Oil Red O (ORO) is a lipid-soluble azo dye that dissolves in and binds to fats (such as triglycerides), forming orange-red lipid droplets. The staining principle is based on the fact that lipid-soluble dyes have a higher solubility in tissue lipids than in the solvent, allowing the dye to transfer from the solution into the lipid droplets in tissues. Oil Red O is primarily used to display fat degeneration and abnormal lipid deposition in tissues and organs. It is particularly useful for the following applications: Fatty degeneration in solid organs such as the liver, heart, and kidneys; Accumulation of neutral fat droplets within cells; Lipid deposition beneath endothelial cells; Lipid identification in fat emboli; Tumor diagnosis and differentiation in adipose tissue.

MCE Oil Red O Staining Kit for Cell Smears effectively stains lipid droplets of various sizes, including smaller lipid droplets, and preferentially adsorbs dye from the solvent. It is suitable for staining oil red O in cell smears, bone marrow smears, fluid smears, blood smears, and other samples. When using the kit, specimens should not be fixed with fixatives containing ethanol. If fixation is required, 10% formalin can be used. The positive staining result for fat typically appears orange-yellow to red, with the exact color varying depending on the lipid concentration.

Fixative Solution, ORO Staining Solution A, Mayer Hematoxylin Solution, ORO Wash Buffer: 4°C, 1 year. Protected from light.

ORO Staining Solution B: RT, 1 year. Protected from light.

Reagents Preparation

60% Isopropanol, Distilled Water, Glass Slides, etc.

Procedure

1. Sample Fixation: Prepare fresh bone marrow, blood, or cell smears and fix them with Fixative Solution for 10-15 min.

2. Air Drying: Remove the smears and allow them to air dry for 10-15 min.

3. Oil Red O Staining

3.1 Preparation of Oil Red O Working Solution: ORO Staining Solution A and ORO Staining Solution B in a 3:2 (v/v) ratio to prepare the working solution.

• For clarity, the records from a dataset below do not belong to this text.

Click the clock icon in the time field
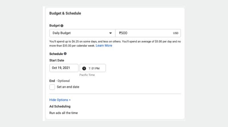[x=84, y=68]
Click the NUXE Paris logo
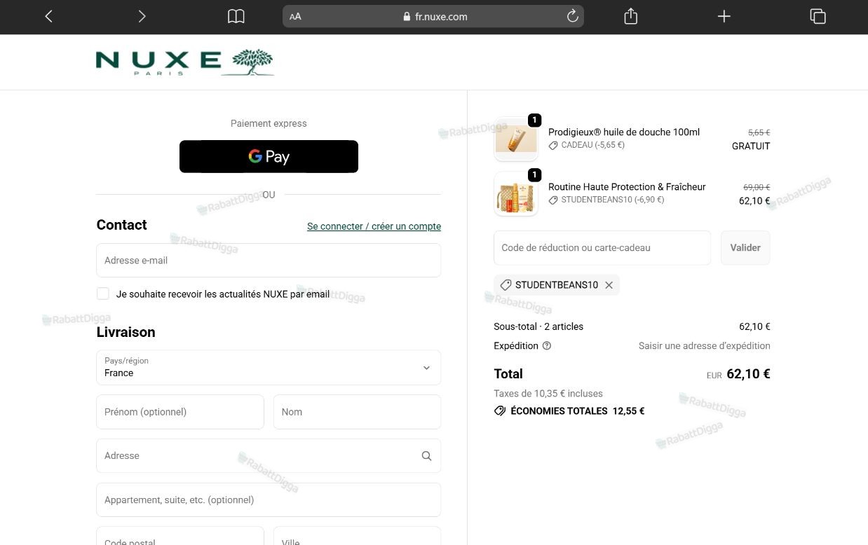 pos(184,62)

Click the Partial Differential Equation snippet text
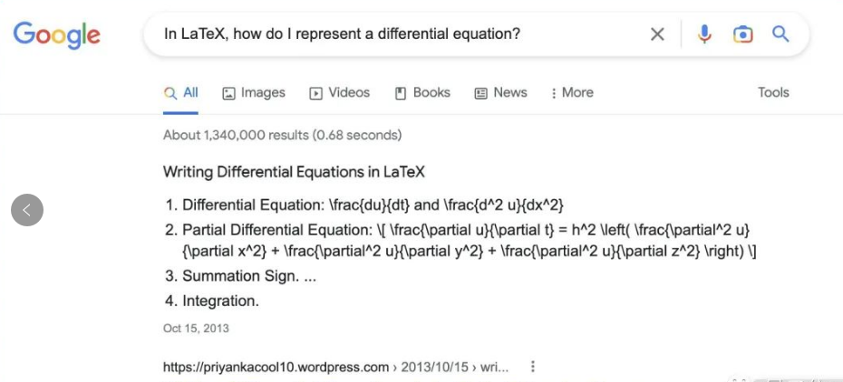(469, 241)
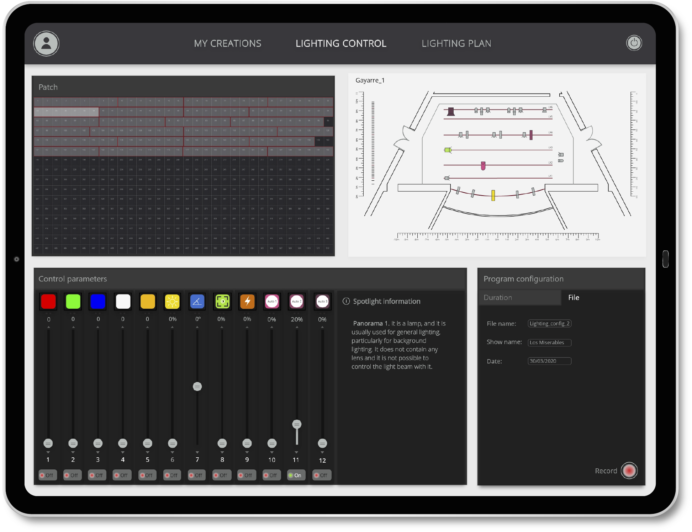Select the Auto 3 preset icon

(x=322, y=301)
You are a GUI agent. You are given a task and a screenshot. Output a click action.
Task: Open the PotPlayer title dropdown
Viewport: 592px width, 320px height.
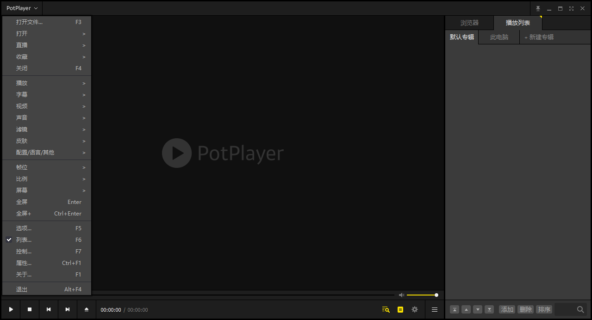pyautogui.click(x=21, y=8)
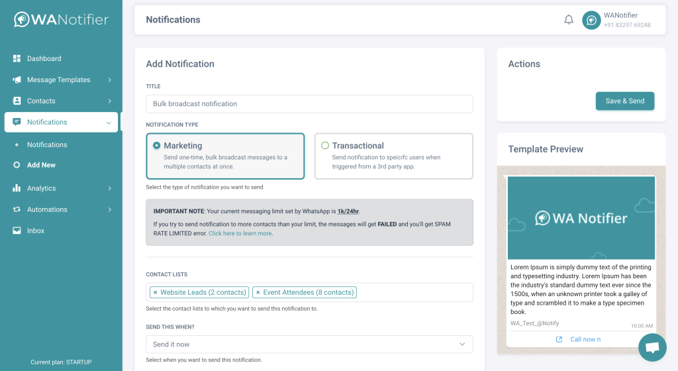Click the Contacts icon in sidebar
The height and width of the screenshot is (371, 678).
click(17, 101)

Note: The Oil Red O working solution is unstable and may precipitate. It is recommended to prepare it fresh before use. After preparation, let it stand for 20-40 min or centrifuge at 3,000 rpm for 10 min and use the supernatant for staining.

3.2 Oil Red O Staining: Immerse the smear in the prepared Oil Red O working solution for 10-15 min.

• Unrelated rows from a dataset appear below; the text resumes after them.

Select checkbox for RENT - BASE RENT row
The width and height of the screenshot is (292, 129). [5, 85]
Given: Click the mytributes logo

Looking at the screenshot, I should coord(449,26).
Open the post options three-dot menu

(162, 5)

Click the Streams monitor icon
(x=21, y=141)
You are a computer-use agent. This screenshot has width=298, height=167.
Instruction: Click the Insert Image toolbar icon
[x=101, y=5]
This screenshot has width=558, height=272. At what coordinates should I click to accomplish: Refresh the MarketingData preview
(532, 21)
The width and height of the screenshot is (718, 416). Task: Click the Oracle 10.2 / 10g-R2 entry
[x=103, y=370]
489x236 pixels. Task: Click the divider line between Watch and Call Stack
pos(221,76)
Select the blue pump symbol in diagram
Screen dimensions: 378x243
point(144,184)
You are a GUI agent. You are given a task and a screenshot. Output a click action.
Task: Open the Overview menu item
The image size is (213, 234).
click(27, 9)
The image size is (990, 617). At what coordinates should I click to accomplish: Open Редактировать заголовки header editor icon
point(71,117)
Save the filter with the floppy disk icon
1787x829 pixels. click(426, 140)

4. Isopropanol Treatment: Rinse the smear with 60% isopropanol for 20-30 s, followed by a rinse with distilled water.

5. Mayer Hematoxylin Staining: Counterstain the nuclei with Mayer Hematoxylin Solution for 2-5 min.

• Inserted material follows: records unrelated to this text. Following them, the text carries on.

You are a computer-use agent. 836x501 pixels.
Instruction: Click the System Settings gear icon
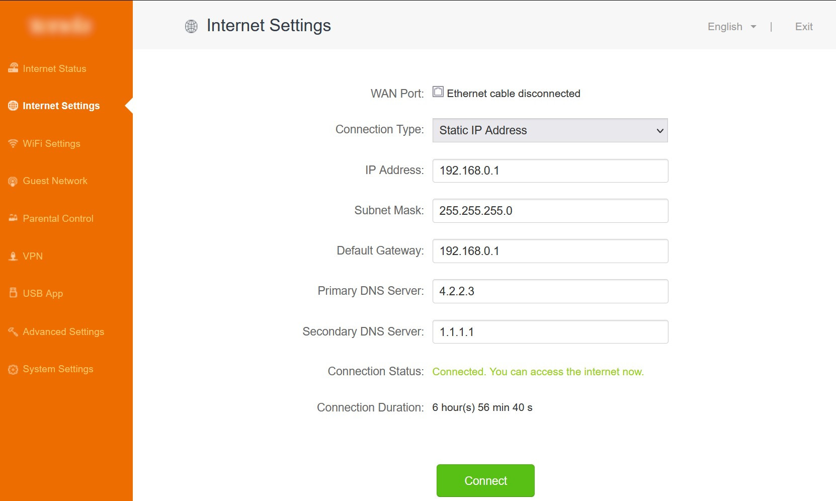pos(13,369)
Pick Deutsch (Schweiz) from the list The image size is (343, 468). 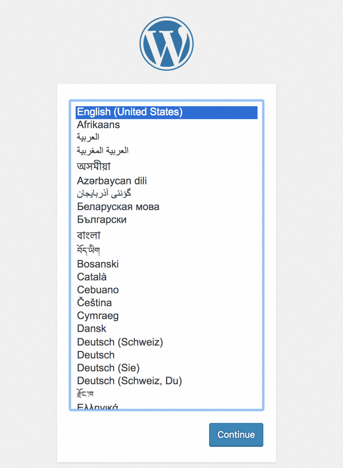[x=120, y=342]
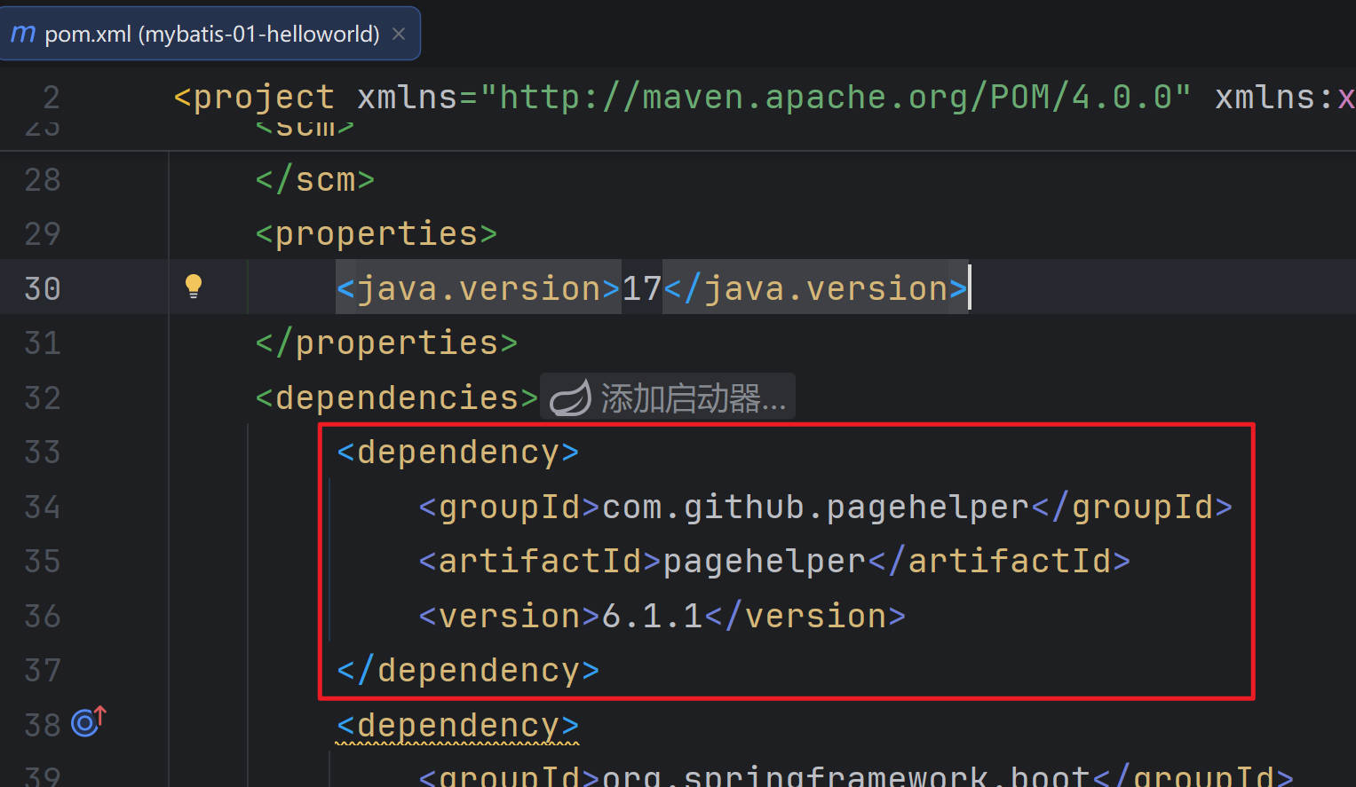This screenshot has height=787, width=1356.
Task: Click the sticky project tag line at top
Action: coord(255,97)
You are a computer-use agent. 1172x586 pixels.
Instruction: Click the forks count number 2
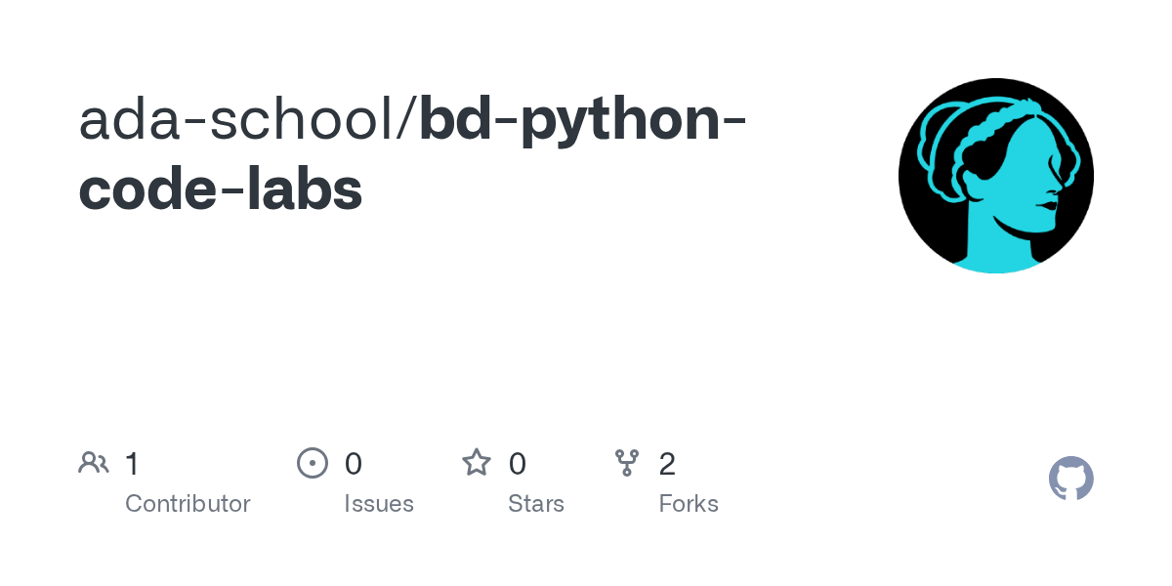(x=667, y=464)

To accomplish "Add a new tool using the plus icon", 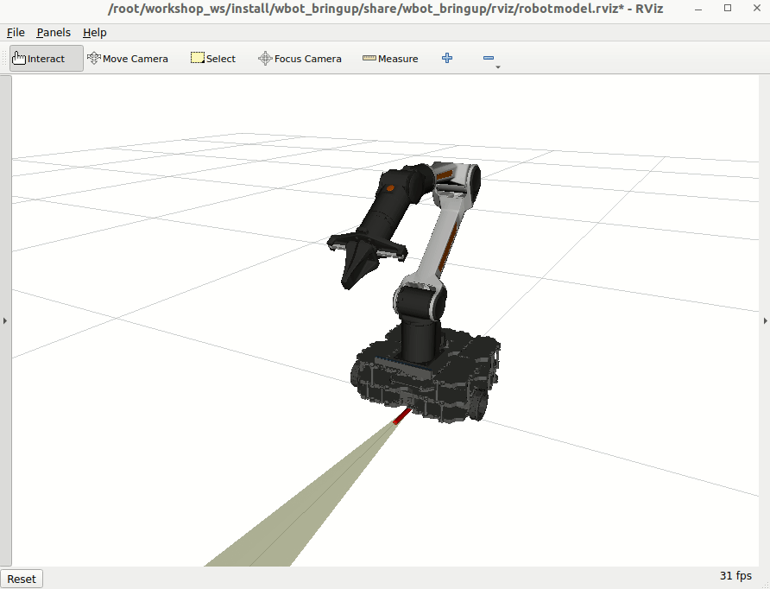I will (446, 57).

Note: Do not over-stain with hematoxylin.

6. (Optional) Washing: Wash the smear with ORO wash buffer for 1 min.

7. Rinsing and Observation: Rinse the smear with distilled water for 8-10 min, allow them to air dry, and then observe under the microscope.

Note: Staining results should not be stored for long periods; observe and capture images as soon as possible.

Interpretation of Staining Results

1. Neutral Fat: Orange-red or Red-orange.

2. Phospholipids: Pink.

3. Cell Nuclei: Blue.

1. Reagents should be used as soon as possible after opening to avoid potential effects on experimental results.

2. This product is for R&D use only, not for drug, household, or other uses.

3. For your safety and health, please wear a lab coat and disposable gloves to operate.